ずっとそばに…
「サタンさまぁ〜?」
いつもよりもいくらか大きな声で呼ぶが返事がない。
はぁっと深く溜息を吐き、青い髪の女性(っと言っても年齢的には少女なのだが)は辺りをきょろきょろと見渡す。
「…一体どこにいらっしゃるのかしら…」
青い髪の女性…ルルーは今日もサタンの城を訪れていた。
しかし、いつもは名を呼べば何らかの返事をよこす魔王も今日に限って返事が無い。
それどころか何処を探しても姿も見えず、気配すら感じないのだ。
「どんなに遠くに居てもサタン様を見つけ出せる」と自負している彼女である。
こうも見つからなくてはショックも大きいだろう。
「えぇっと…玉座、寝室にはいらっしゃらなかったわ。書庫、客室にもいらっしゃらなかったし…」
一つ一つ周った部屋を思い出して見る。
毎日のようにここに訪れているのだから彼女にとってここは自分の家同然であり、知らない場所など無い筈だった。

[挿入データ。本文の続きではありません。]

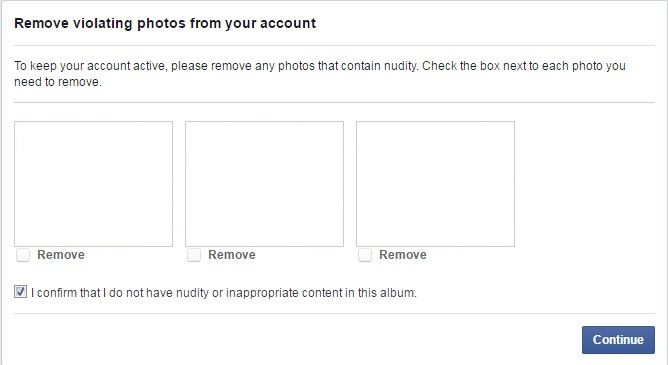Select the third photo thumbnail box
668x365 pixels.
(x=435, y=184)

しかし、城の部屋を隅々まで探してみてもサタンを見つけ出す事が出来なかったのだ。
「…出かけてしまわれたのかしら…」
もう一度大きな溜息を吐きそう呟く。
「まさかアルルの所!?」「いいえ!そんな筈はないわ!」などと独り言を言いながらたどり着いた部屋は
最初に訪れた玉座の間。
カーバンクルのぬいぐるみが辺り一面に散らばっている。が、当然のように彼の姿はない。
「サタン様…」
座る者の居ない玉座を前に数秒間途方にくれたルルーは、ふと何かを思い出したようにカーバンクルのぬいぐるみを
掻き分けながら玉座の裏へと回りこむ。
一際大きなぬいぐるみを得意の体術を駆使して退けると、その下からは青白く輝く魔法陣が姿を現した。
「…そういえば屋上にはまだ行ってなかったわね」
呟きながらルルーは魔法陣に乗る。軽い眩暈のような感覚と共に視界が歪む。
数秒か一瞬かの後に鮮明になり始めた視界の奥には…
「サタン様!」
「…ん?」
やっと見つけたこの城の主を目の前に嬉しそうに駆け寄る。
その声にサタンは首だけ振り返る。
「おぉ、ルルーか…。呼んでくれれば出迎えたのだが…」
「何度もお呼びしましたわ。お返事がないのでお出かけになられたのかと…」
隣に並び苦笑するルルーに「そうか…すまなかったな」と同じように苦笑で返す。
ふと、ルルーはサタンの手に握られた紙切れを見て不思議そうに首を傾げた。
「手紙…ですの?」
「うむ…」
一瞬深刻そうな顔をし頷き、次の瞬間サタンは手に持っていた手紙を魔導の炎で燃やしてしまった。
手紙はぼっという音を立てて激しく燃え上がり、灰となって地面に舞い落ちる。
その行動に驚いているルルーに体ごと向き直り苦い笑を浮かべながら。
「すまんなルルー…用事が出来てしまったのだ…」
「そう…ですか…」
残念そうにうなだれるルルーに少しだけ考え、サタンは。
「古い友人に逢いに行くのだが…良かったら一緒に行くか?」
「え!?よ、宜しいのですか…?」
ルルーの言葉に「うむ…」と頷く。その様子は何かに少しだけ戸惑っているように見えたが、
サタンからの誘いが嬉しくて、ルルーはそれに気付く事が出来なかった。
「では…行くか?」
「は…はい!」
差し伸べられた手に少しだけ頬を染めながらルルーは手のひらを重ねる。
魔法陣の時と同じような軽い浮遊感と視界の歪み…。
おそらくサタンが転移魔法を唱えたのだろう。
目の前が次第に鮮明になり辺りを確認できるようになると、そこはルルーの家にも負けるとも劣らない豪邸の前だった。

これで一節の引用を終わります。